Soy abogado porque me gusta defender los temas que me apasionan, para debatir no por una medalla sino para comprender la posición de la otra persona, ser firme con mi posición y llegar a un común acuerdo. Soy abogado porque me gusta ser pulcro y muy ordenado en todos mis trabajos; tomarme mi tiempo para considerar todas las variables que gobiernan alguna situación, encontrar cómo interactúan entre ellas, qué puedo ajustar en ellas para obtener distintos resultados e incluso saber si me estoy haciendo pendejo o si voy por buen camino para obtener lo que quiero.

Luego llegó todo por naturaleza. Regresó la plenitud y la paz, y hasta bajé de peso: nunca fueron mis malos hábitos alimenticios, sino una depresión que ni sabía que tenía y llevaba comiéndome por más de seis años. Reencontrando esta vocación, el estrés que sentía antes no lo volví a sentir. Ni siquiera ahora que encontré el trabajo que tanto anhelaba y que estoy hasta el tope de asuntos (razón por la cual no publiqué nada en un mes). Desde que cambié de estructura mental, no me he vuelto a sentir desesperado o atrapado en un círculo vicioso.

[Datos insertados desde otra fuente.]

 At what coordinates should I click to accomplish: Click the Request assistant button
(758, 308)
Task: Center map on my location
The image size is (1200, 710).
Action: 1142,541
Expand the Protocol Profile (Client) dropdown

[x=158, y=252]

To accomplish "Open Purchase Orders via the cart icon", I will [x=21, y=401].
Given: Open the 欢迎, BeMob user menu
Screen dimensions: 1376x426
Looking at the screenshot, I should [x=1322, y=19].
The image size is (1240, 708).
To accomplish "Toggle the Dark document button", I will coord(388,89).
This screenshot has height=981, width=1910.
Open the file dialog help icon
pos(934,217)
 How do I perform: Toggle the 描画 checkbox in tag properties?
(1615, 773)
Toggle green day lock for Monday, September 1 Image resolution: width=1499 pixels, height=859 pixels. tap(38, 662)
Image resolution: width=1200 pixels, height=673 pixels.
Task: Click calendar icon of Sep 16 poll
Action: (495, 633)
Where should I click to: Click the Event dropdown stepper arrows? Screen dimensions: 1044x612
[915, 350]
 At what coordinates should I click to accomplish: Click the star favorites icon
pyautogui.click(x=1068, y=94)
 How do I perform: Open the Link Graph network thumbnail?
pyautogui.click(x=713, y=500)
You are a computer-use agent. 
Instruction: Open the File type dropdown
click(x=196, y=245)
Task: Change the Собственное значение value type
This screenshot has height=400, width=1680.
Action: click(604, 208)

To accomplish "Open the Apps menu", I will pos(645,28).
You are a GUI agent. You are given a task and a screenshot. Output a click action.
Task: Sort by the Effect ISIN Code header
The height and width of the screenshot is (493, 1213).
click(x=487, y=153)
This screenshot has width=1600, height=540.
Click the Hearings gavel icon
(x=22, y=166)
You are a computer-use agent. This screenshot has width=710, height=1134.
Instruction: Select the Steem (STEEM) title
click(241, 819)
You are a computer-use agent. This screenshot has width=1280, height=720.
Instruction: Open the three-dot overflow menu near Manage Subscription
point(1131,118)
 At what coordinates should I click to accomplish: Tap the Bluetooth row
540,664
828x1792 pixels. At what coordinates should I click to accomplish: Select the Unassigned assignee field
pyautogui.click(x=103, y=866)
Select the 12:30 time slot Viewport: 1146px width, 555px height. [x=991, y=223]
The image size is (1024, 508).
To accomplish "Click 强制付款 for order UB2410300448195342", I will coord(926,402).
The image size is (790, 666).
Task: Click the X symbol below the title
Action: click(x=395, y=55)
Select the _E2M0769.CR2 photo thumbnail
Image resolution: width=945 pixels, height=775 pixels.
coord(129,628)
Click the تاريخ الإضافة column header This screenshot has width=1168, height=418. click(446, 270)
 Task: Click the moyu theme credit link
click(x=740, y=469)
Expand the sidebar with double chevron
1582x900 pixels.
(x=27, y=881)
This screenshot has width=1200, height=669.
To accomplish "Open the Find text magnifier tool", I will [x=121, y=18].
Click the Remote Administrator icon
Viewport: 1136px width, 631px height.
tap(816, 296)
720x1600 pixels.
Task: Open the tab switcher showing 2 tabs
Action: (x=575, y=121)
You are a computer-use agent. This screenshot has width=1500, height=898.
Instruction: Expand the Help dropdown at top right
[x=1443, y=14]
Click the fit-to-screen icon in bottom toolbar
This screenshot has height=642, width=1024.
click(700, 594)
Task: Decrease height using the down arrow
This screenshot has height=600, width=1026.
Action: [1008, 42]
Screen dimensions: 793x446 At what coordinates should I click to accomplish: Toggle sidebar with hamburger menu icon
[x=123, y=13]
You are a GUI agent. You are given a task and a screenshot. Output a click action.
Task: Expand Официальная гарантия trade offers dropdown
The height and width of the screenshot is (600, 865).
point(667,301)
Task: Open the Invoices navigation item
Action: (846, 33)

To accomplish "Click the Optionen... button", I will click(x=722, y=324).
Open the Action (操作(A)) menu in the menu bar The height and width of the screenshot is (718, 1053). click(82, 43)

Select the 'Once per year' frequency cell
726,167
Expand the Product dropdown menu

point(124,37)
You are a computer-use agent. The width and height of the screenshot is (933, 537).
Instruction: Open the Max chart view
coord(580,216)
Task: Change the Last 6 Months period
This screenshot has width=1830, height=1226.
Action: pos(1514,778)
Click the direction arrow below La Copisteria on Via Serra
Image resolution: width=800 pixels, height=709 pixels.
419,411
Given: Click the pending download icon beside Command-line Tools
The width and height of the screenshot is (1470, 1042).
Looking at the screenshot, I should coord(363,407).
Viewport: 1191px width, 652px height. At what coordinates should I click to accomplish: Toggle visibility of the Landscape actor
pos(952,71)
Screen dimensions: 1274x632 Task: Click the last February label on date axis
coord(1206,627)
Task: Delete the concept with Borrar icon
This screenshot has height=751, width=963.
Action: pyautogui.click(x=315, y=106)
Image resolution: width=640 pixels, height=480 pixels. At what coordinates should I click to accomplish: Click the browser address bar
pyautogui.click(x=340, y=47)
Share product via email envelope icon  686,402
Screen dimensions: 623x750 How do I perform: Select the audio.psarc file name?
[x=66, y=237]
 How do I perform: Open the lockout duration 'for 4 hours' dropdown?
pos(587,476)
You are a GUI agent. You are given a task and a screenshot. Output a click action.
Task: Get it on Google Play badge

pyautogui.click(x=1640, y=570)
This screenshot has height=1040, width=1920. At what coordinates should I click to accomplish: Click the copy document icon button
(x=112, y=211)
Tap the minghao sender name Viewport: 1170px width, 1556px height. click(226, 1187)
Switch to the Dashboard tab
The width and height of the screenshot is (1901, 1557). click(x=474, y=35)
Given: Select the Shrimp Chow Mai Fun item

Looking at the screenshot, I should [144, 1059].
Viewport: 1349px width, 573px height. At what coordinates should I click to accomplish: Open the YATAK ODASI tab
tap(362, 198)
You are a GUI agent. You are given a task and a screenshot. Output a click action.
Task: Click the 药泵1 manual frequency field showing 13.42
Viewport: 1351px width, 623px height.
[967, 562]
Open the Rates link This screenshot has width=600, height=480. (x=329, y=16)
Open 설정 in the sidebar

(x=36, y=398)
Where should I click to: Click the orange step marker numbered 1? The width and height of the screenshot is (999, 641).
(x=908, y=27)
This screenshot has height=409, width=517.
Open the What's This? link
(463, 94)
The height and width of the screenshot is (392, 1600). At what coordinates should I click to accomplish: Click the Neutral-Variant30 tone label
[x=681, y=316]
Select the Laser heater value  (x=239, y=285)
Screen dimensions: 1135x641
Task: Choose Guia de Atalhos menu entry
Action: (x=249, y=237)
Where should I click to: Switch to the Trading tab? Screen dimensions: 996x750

Es increíble porque cada vez me doy más cuenta que voy por buen camino y que he tomado las decisiones correctas.

¡Cambié para bien!

2 comentarios en “De cómo reafirmé ser abogado.

  1. Me alegra tanto leer esto.
    Y leyendo esto sé que no le creíste a quien te dijo que no sabías escribir; seguramente se refería a estructuras (sin alma) y no al “duende” ( ese tienes de sobra).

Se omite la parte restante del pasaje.